- Developer: Opera Software
- Operating system: iOS 7 and later, Android version planned
- Available in: 32 languages
- Type: Mobile browser
- License: Proprietary freeware with open-source components
- Website: Website for Opera Coast - at the Wayback Machine (archived 2014-04-27)

= Opera Coast =

Web browser for Apple devices

Opera Coast is a discontinued web browser developed for iOS devices by Opera Software. The browser was not based on any former product of Opera and was written from scratch. It was also designed for touch while traditional browser buttons and components such as tabs, history, and bookmarks are eliminated and replaced by gestures.

==History==
Opera Coast was first released for the iPad on September 9, 2013. An iPhone version followed in April 2014.

In February 2016, Opera announced an Android version of the browser, which was ultimately never released.

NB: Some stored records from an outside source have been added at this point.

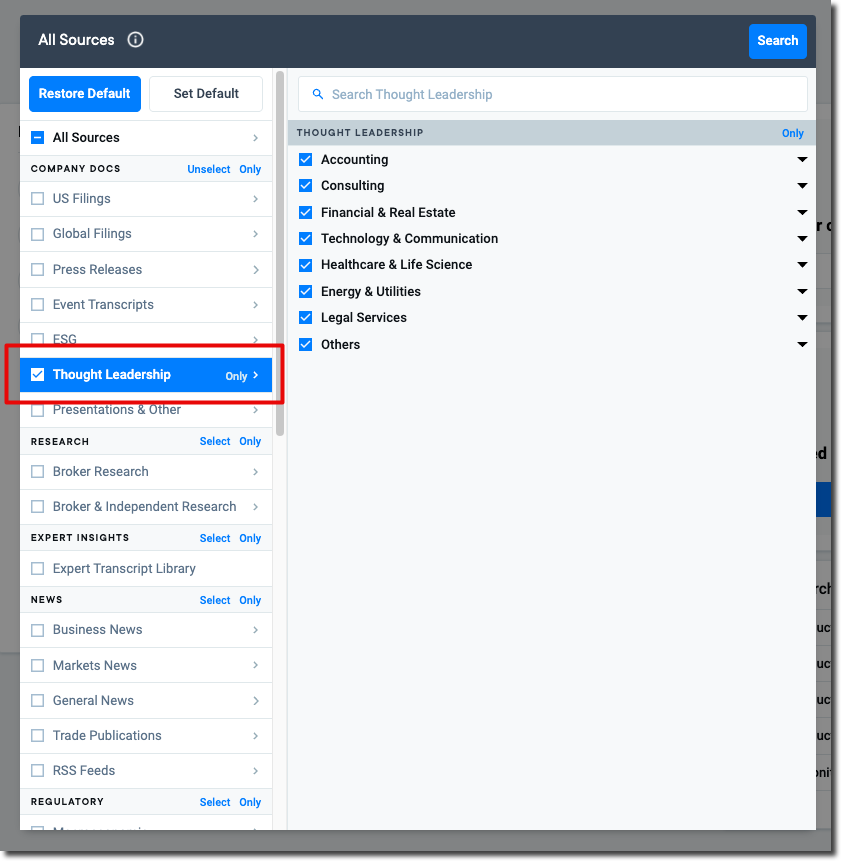Open the Legal Services dropdown arrow
Viewport: 841px width, 861px height.
pyautogui.click(x=802, y=317)
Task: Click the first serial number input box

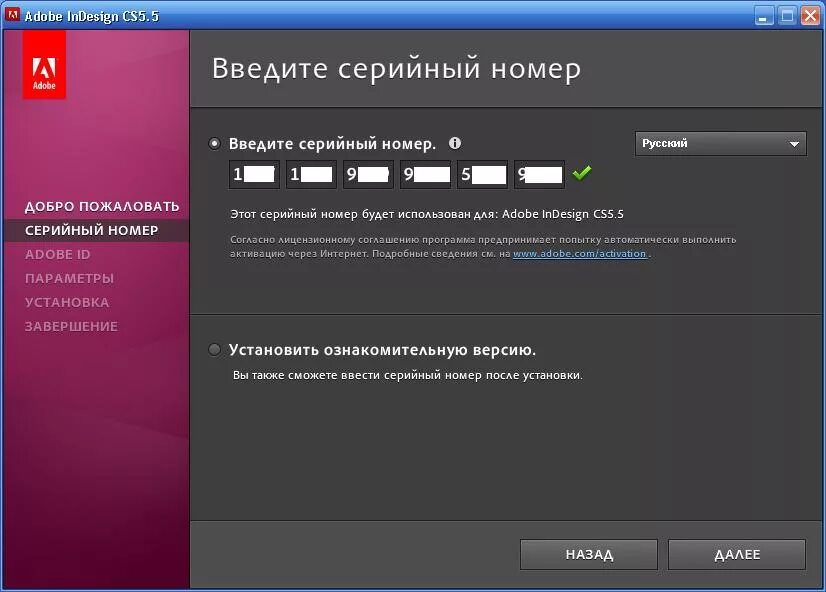Action: click(x=253, y=173)
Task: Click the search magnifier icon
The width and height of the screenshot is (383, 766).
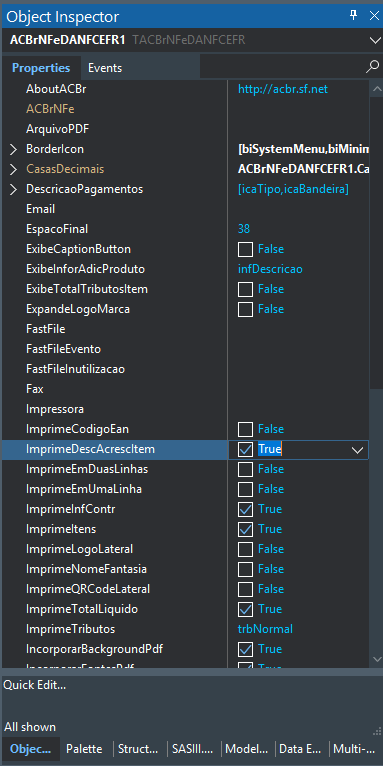Action: click(x=372, y=67)
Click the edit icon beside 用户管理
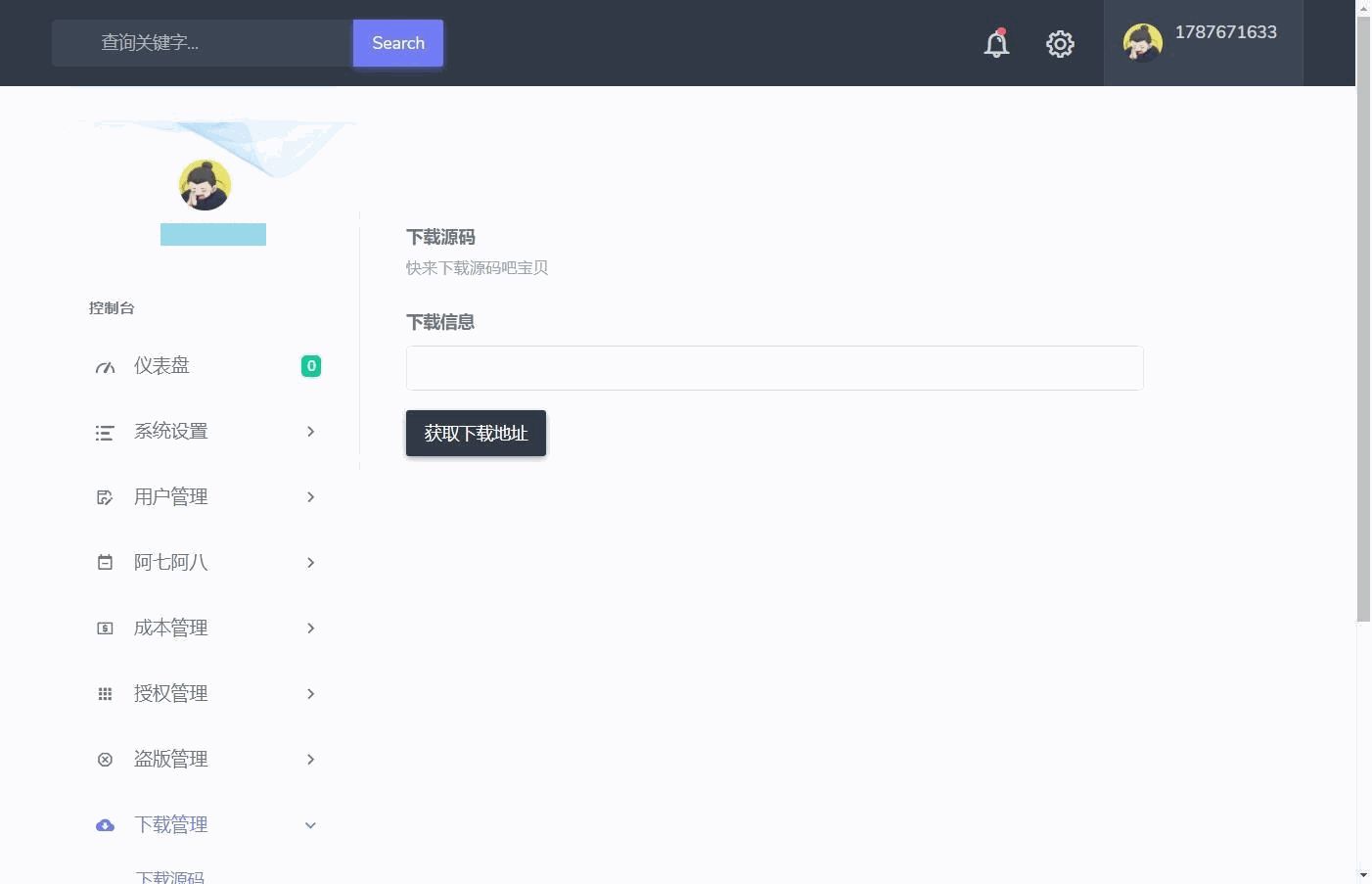 pyautogui.click(x=105, y=498)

Coast was discontinued and removed from the Apple App Store in August 2017.

==Security==
An embedded security mechanism was implemented in Opera Coast which included several security aspects, like certificates, site reputation, URLs, browsing history, and page content, and the user would be warned if any risk is detected.

==Synchronization==
Opera Coast was designed to automatically perform synchronization using iCloud. This synchronization kept the tiles on the home screen the same.

==Localization==
Coast was available in 32 languages.